■ **Task item**
Set the following entries down again exactly, line by line.

*** Opening Given records ***

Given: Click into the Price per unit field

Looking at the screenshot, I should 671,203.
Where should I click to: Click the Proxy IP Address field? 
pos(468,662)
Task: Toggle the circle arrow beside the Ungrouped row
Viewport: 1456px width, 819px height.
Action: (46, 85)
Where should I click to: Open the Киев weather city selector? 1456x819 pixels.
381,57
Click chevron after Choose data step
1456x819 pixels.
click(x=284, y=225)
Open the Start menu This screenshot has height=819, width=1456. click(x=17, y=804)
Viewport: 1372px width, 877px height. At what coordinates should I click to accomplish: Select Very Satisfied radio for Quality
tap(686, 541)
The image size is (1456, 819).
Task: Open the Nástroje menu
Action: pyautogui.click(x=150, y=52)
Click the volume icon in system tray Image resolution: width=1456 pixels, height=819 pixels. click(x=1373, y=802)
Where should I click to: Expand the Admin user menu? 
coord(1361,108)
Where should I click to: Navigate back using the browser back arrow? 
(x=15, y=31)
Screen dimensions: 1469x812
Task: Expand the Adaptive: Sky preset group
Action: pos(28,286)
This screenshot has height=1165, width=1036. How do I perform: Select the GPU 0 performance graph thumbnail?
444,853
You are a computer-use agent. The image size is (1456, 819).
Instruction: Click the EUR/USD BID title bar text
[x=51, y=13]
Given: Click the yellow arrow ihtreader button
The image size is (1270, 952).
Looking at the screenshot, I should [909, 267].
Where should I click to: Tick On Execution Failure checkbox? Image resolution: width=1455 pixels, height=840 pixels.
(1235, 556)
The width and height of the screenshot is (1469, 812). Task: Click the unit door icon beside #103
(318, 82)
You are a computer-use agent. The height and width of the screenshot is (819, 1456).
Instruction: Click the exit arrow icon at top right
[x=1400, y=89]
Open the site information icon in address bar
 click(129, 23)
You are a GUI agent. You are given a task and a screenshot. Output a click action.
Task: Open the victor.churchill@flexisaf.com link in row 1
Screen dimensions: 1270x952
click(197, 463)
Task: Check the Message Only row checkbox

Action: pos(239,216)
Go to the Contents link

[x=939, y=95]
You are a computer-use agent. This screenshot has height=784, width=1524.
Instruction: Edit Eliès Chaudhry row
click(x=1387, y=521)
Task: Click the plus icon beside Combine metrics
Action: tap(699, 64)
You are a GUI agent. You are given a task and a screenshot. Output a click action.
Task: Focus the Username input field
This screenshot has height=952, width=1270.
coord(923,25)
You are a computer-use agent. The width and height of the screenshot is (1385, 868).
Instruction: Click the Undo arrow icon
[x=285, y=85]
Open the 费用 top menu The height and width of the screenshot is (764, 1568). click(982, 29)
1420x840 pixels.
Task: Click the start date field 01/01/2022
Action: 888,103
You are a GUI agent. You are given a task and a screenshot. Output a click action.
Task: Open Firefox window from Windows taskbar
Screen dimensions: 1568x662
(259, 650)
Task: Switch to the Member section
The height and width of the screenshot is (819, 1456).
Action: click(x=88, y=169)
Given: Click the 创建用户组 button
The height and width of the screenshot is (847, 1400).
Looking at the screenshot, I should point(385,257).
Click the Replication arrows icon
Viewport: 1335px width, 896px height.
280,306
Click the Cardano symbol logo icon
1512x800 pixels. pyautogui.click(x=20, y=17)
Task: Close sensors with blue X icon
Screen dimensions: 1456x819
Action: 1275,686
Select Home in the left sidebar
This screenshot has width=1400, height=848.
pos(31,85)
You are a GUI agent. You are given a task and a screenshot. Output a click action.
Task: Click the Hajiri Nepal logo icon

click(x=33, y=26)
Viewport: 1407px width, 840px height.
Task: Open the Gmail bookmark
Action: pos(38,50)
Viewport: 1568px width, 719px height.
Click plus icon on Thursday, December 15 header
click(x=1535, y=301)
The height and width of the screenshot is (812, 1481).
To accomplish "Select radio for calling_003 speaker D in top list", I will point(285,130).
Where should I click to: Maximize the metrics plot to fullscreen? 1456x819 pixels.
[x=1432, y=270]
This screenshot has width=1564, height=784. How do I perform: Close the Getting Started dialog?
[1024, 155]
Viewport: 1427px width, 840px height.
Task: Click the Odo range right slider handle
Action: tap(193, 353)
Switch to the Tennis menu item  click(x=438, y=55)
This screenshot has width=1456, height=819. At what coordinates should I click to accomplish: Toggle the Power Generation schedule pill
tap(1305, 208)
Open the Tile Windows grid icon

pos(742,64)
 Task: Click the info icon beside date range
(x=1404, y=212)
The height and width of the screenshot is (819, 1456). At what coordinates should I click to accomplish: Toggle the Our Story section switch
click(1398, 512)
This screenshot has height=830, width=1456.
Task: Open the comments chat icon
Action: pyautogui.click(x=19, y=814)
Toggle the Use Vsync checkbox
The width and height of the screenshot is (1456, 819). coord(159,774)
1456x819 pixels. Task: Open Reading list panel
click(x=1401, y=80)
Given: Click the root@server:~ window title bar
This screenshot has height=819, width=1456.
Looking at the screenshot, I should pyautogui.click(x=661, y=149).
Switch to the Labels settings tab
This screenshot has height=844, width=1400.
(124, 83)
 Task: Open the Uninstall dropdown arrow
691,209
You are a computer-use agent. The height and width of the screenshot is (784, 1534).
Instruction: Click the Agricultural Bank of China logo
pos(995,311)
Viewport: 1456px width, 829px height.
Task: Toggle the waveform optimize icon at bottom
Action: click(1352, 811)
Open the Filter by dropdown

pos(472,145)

*** Closing Given records ***

■ **Reply**
Given: Click into the Price per unit field

Looking at the screenshot, I should 671,203.
Where should I click to: Click the Proxy IP Address field? 
pos(468,662)
Task: Toggle the circle arrow beside the Ungrouped row
Viewport: 1456px width, 819px height.
Action: (46, 85)
Where should I click to: Open the Киев weather city selector? 1456x819 pixels.
381,57
Click chevron after Choose data step
1456x819 pixels.
click(x=284, y=225)
Open the Start menu This screenshot has height=819, width=1456. click(x=17, y=804)
Viewport: 1372px width, 877px height. At what coordinates should I click to accomplish: Select Very Satisfied radio for Quality
tap(686, 541)
The image size is (1456, 819).
Task: Open the Nástroje menu
Action: pyautogui.click(x=150, y=52)
Click the volume icon in system tray Image resolution: width=1456 pixels, height=819 pixels. click(x=1373, y=802)
Where should I click to: Expand the Admin user menu? 
coord(1361,108)
Where should I click to: Navigate back using the browser back arrow? 
(x=15, y=31)
Screen dimensions: 1469x812
Task: Expand the Adaptive: Sky preset group
Action: pos(28,286)
This screenshot has height=1165, width=1036. How do I perform: Select the GPU 0 performance graph thumbnail?
444,853
You are a computer-use agent. The image size is (1456, 819).
Instruction: Click the EUR/USD BID title bar text
[x=51, y=13]
Given: Click the yellow arrow ihtreader button
The image size is (1270, 952).
Looking at the screenshot, I should [909, 267].
Where should I click to: Tick On Execution Failure checkbox? Image resolution: width=1455 pixels, height=840 pixels.
(1235, 556)
The width and height of the screenshot is (1469, 812). Task: Click the unit door icon beside #103
(318, 82)
You are a computer-use agent. The height and width of the screenshot is (819, 1456).
Instruction: Click the exit arrow icon at top right
[x=1400, y=89]
Open the site information icon in address bar
 click(129, 23)
You are a GUI agent. You are given a task and a screenshot. Output a click action.
Task: Open the victor.churchill@flexisaf.com link in row 1
Screen dimensions: 1270x952
click(197, 463)
Task: Check the Message Only row checkbox

Action: pos(239,216)
Go to the Contents link

[x=939, y=95]
You are a computer-use agent. This screenshot has height=784, width=1524.
Instruction: Edit Eliès Chaudhry row
click(x=1387, y=521)
Task: Click the plus icon beside Combine metrics
Action: tap(699, 64)
You are a GUI agent. You are given a task and a screenshot. Output a click action.
Task: Focus the Username input field
This screenshot has height=952, width=1270.
coord(923,25)
You are a computer-use agent. The width and height of the screenshot is (1385, 868).
Instruction: Click the Undo arrow icon
[x=285, y=85]
Open the 费用 top menu The height and width of the screenshot is (764, 1568). click(982, 29)
1420x840 pixels.
Task: Click the start date field 01/01/2022
Action: 888,103
You are a GUI agent. You are given a task and a screenshot. Output a click action.
Task: Open Firefox window from Windows taskbar
Screen dimensions: 1568x662
(259, 650)
Task: Switch to the Member section
The height and width of the screenshot is (819, 1456).
Action: click(x=88, y=169)
Given: Click the 创建用户组 button
The height and width of the screenshot is (847, 1400).
Looking at the screenshot, I should point(385,257).
Click the Replication arrows icon
Viewport: 1335px width, 896px height.
280,306
Click the Cardano symbol logo icon
1512x800 pixels. pyautogui.click(x=20, y=17)
Task: Close sensors with blue X icon
Screen dimensions: 1456x819
Action: 1275,686
Select Home in the left sidebar
This screenshot has width=1400, height=848.
pos(31,85)
You are a GUI agent. You are given a task and a screenshot. Output a click action.
Task: Click the Hajiri Nepal logo icon

click(x=33, y=26)
Viewport: 1407px width, 840px height.
Task: Open the Gmail bookmark
Action: pos(38,50)
Viewport: 1568px width, 719px height.
Click plus icon on Thursday, December 15 header
click(x=1535, y=301)
The height and width of the screenshot is (812, 1481).
To accomplish "Select radio for calling_003 speaker D in top list", I will point(285,130).
Where should I click to: Maximize the metrics plot to fullscreen? 1456x819 pixels.
[x=1432, y=270]
This screenshot has width=1564, height=784. How do I perform: Close the Getting Started dialog?
[1024, 155]
Viewport: 1427px width, 840px height.
Task: Click the Odo range right slider handle
Action: tap(193, 353)
Switch to the Tennis menu item  click(x=438, y=55)
This screenshot has width=1456, height=819. At what coordinates should I click to accomplish: Toggle the Power Generation schedule pill
tap(1305, 208)
Open the Tile Windows grid icon

pos(742,64)
 Task: Click the info icon beside date range
(x=1404, y=212)
The height and width of the screenshot is (819, 1456). At what coordinates should I click to accomplish: Toggle the Our Story section switch
click(1398, 512)
This screenshot has height=830, width=1456.
Task: Open the comments chat icon
Action: pyautogui.click(x=19, y=814)
Toggle the Use Vsync checkbox
The width and height of the screenshot is (1456, 819). coord(159,774)
1456x819 pixels. Task: Open Reading list panel
click(x=1401, y=80)
Given: Click the root@server:~ window title bar
This screenshot has height=819, width=1456.
Looking at the screenshot, I should pyautogui.click(x=661, y=149).
Switch to the Labels settings tab
This screenshot has height=844, width=1400.
(124, 83)
 Task: Open the Uninstall dropdown arrow
691,209
You are a computer-use agent. The height and width of the screenshot is (784, 1534).
Instruction: Click the Agricultural Bank of China logo
pos(995,311)
Viewport: 1456px width, 829px height.
Task: Toggle the waveform optimize icon at bottom
Action: click(1352, 811)
Open the Filter by dropdown

pos(472,145)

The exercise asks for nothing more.